Figure 8-18. Renal osteodystrophy. Patient is a 74-year-old male with polycystic kidney disease. (A) AP radiograph of the right hip shows narrowing of the femoral neck due to subperiosteal resorption (arrowhead). (B) Axial CT of the pelvis shows subchondral bone resorption in sacroiliac joints. (C) Coronal CT reformat of lumbar spine shows multiple bone erosions of vertebral endplates of the lumbar spine. Note calcified cystic changes of kidney on right side (arrowheads). (D) Sagittal CT reformat of lumbar spine shows multiple bone erosions of vertebral endplates of lumbar spine. (E) Axial CT of the lumbar spine shows calcified cystic changes in both kidneys.
Figure 8-19. Amyloidosis. Lateral radiograph of lumbar spine of patient with renal osteotrophy on dialysis. Note erosions of the vertebral endplates due to amyloidosis. Also note generalized mixed osteoporosis and osteosclerosis due to renal osteodystrophy and presence of “rugger jersey” spine.
Renal osteodystrophy is a term encompassing a wide variety of radiographic and clinical abnormalities. The diagnosis should not be made unless the appropriate clinical and radiological criteria are satisfied. Specifically, features of secondary hyperparathyroidism should be distinguished from those of primary hyperparathyroidism. In secondary hyperparathyroidism, there is an increased frequency of vascular and soft tissue calcification and osteosclerosis. Vascular calcifications may be seen in patients with long-standing atherosclerotic disease, diabetes mellitus, and primary hyperparathyroidism.

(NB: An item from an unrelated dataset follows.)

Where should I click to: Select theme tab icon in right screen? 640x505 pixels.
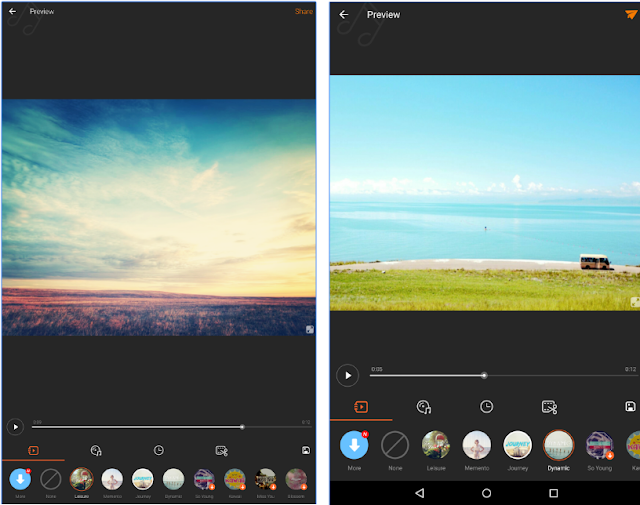tap(361, 407)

Periarticular calcification can also be seen in various collagen vascular diseases, hypervitaminosis D, milk-alkali syndrome, and idiopathic tumoral calcinosis. Soft tissue calcification of renal osteodystrophy is usually associated with other radiographic features of the condition.
There are a myriad of causes of osteoporosis, which may be indistinguishable radiographically from osteomalacia. Primary forms are related to normal aging. Secondary forms may be related to the use of medications such as corticosteroids and hormonal disturbances such as pregnancy and diseases of the thyroid gland. Rachitic changes of tubular renal osteodystrophy are nearly identical to those due to dietary deficiencies. Slipped epiphyses may be more common in rickets-associated chronic renal disease, and are overall associated with chronic renal disease in about 10% of children (Figure 8-20).1
Figure 8-20. Slipped capital femoral epiphysis. AP radiograph of pelvis shows bilateral slipped femoral epiphyses and generalized osteosclerosis in this child with renal osteodystrophy.